Schönen guten Morgen.

Ich nutze eine SuSE 9.2 und bräuchte eine Möglichkeit ein Verzeichnis und alle darin enthaltenen Dateien zu überwachen.
Wichtig ist, dass der lesende Zugriff auf das Verzeichniss, am besten per Mail, gemeldet wird.
Wegen diesem Punkt bin ich mit den meisten IDS gescheitert.

Hat jemand eine Idee wie man das realisieren könnte?


Danke.

Hallo,

meinst Du soetwas wie famd (File Alteration Monitor daemon)? Für das Event FAMChanged steht in der 'man page' da:


Some value which can be obtained with fstat changed for a file or directory being monitored.

Dazu gehört dann wohl auch 'atime', allerdings mit einer Einschränkung (man fstat):


Not all of the Linux filesystems implement all of the time fields. Some file system types allow mounting in such a way that
file accesses do not cause an update of the st_atime field. (See `noatime' in mount(8).)

The field st_atime is changed by file accesses, e.g. by execve(2), mknod(2), pipe(2), utime(2) and read(2) (of more than zero
bytes). Other routines, like mmap(2), may or may not update st_atime.


Was dann Dein Programm/Skript daraus macht, ist Deine Sache.

Robert

Hallo.

Ich habe mich mal in den famd eingelesen. Ist eigentlich schon die richtige Richtung, nur leider gibt ein stat nicht den user zurück der versucht hat auf das file oder das verzeichniss zuzugreifen.

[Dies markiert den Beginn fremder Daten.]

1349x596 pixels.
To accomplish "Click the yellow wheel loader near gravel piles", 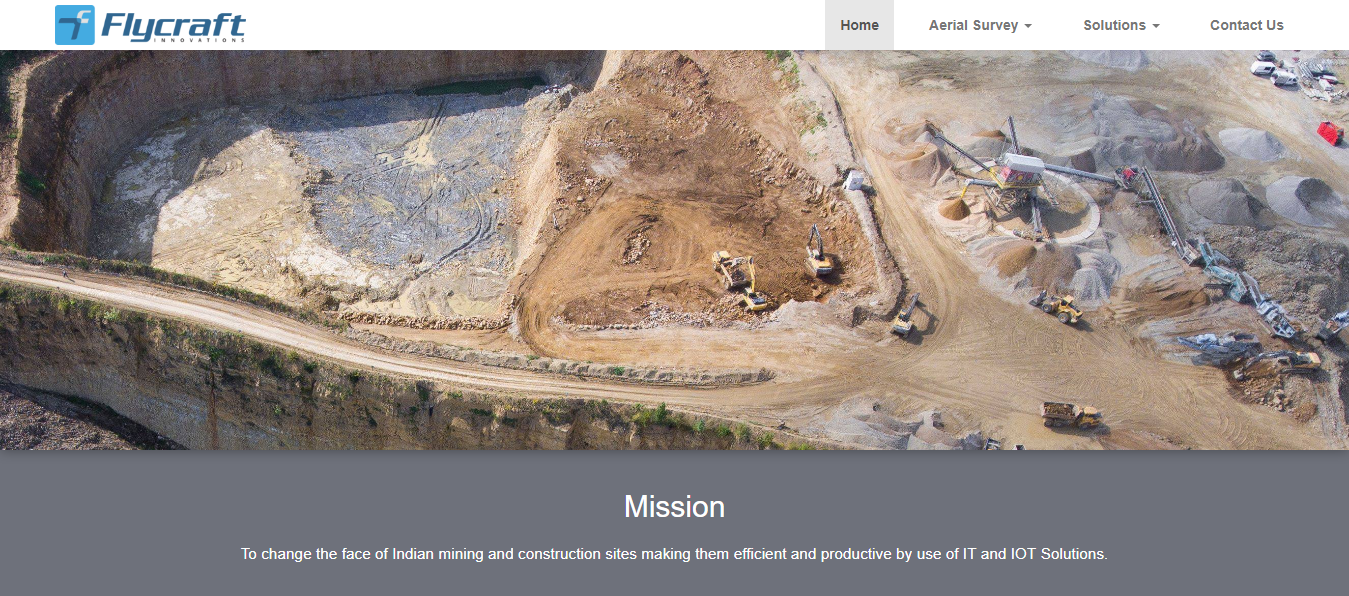I will click(x=1060, y=305).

Hintergrund ist folgender: Ich betreibe einen Mailserver mit mehreren Leuten die Root-Zugang haben, wobei ich gerne Informiert werden würde wenn jemand versucht sich meine Mails durchzulesen.

Natürlich könnte ich auch eine vollständige Userüberwachung machen, was ich aber wegen der Privatsphäre ablehne.

... da muss es doch was geben...

Aber danke schonmal.

Hintergrund ist folgender: Ich betreibe einen Mailserver mit mehreren Leuten die Root-Zugang haben, wobei ich gerne Informiert werden würde wenn jemand versucht sich meine Mails durchzulesen.

Da würden mir nur zwei Sachen einfallen:
Kein root-Rechte, sondern nur sudo und / oder SELinux

cu/2 iae

OK,

Du kannst natürlich die Rechte der Nutzer einschränken und ihnen sudo ermöglichen. Zum einen kann man gezielt Befehle erlauben und außerdem werden sudo-Aktivitäten mitgeloggt. (Doch dafür wird's bei Dir wohl schon zu spät sein, oder?)

Du kannst zum Beispiel über Access Control Lists die Rechte für Dateien/Verzeichnisse feiner einstufen. (Was wahrscheinlich wieder daran scheitert, daß alle denselben Root-Account nutzen ...).

Zurück zum ersten Vorschlag: famd. Da Dir eine selbstgebastelte Lösung ja reichen würde, kann ich Dir noch 'lsof' (list open files) als Ergänzung empfehlen.
Stell Dich mal mit einer Shell in das entsprechende Verzeichnis und ruf dann

lsof `pwd` auf. Das sollte Dir weiterhelfen...

Ein ganz anderer Ansatz (wahrscheinlich der einfachste) wäre, alle ankommenden Mails mit dem public-key des Addressaten zu verschlüsseln. (Das könnte natürlich von jedem Root-Nutzer temporär ausgehebelt werden.)

Fazit:
1. lsof & famd sagen erst Bescheid, wenn's schon zu spät ist.
2. Verschlüsselung ließe sich von jedem Berechtigten manipulieren, und "Berechtigte" gibt es bei Dir einfach zuviele - ergo ...
3. Rechte der Nutzer einschränken.

Robert

PS: Sag mal Bescheid, wenn Du Dich entschieden hast.